Naturally the US media are attacking presidential candidate Gary Johnson for his 'radical' ideas.
From Jacob Hornberger, explaining why libertarians are not the radicals.
Excerpt:
Guess who the radicals were in the late 1800s and early 1900s. The socialists and interventionists! That is, those Americans who were proposing programs like income taxation, national health care, minimum-wage laws, maximum-hours legislation, and public (i.e., government) schooling, all which they were importing from socialists in Germany. It was those statists who were considered by our American ancestors to be radicals who were trying to shift America from a free-market economy way of life to socialism and interventionism.

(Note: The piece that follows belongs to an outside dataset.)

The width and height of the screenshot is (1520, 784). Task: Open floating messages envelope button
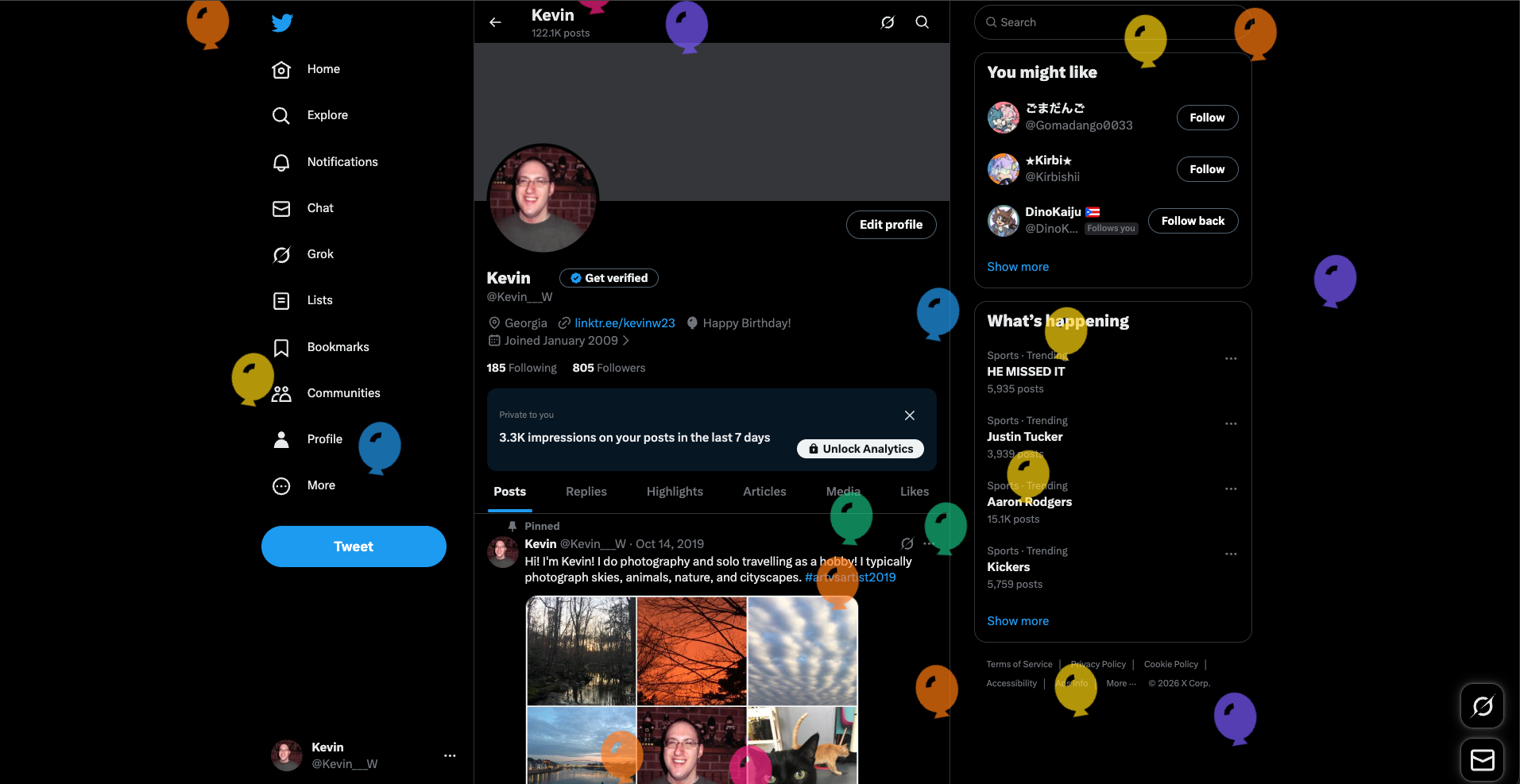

Let’s not forget what those radical statists were saying when they were battling for the enactment of the Sixteenth Amendment in 1913. They were saying, “We promise that if we are permitted to bring income taxation to America, it will only be levied on the rich — and even then, it will only be a very small percentage of taxation on the rich.” It was an unvarnished appeal to the great sins of envy and covetousness.
As Thomas and others of his socialist and interventionist ilk know full well, income tax didn’t end up being limited to the rich and the percentage didn’t stay small for long. Instead, like a metastasizing cancer it spread throughout the middle class and even to the poor, to the point where many people today, especially the young, can’t make ends meet.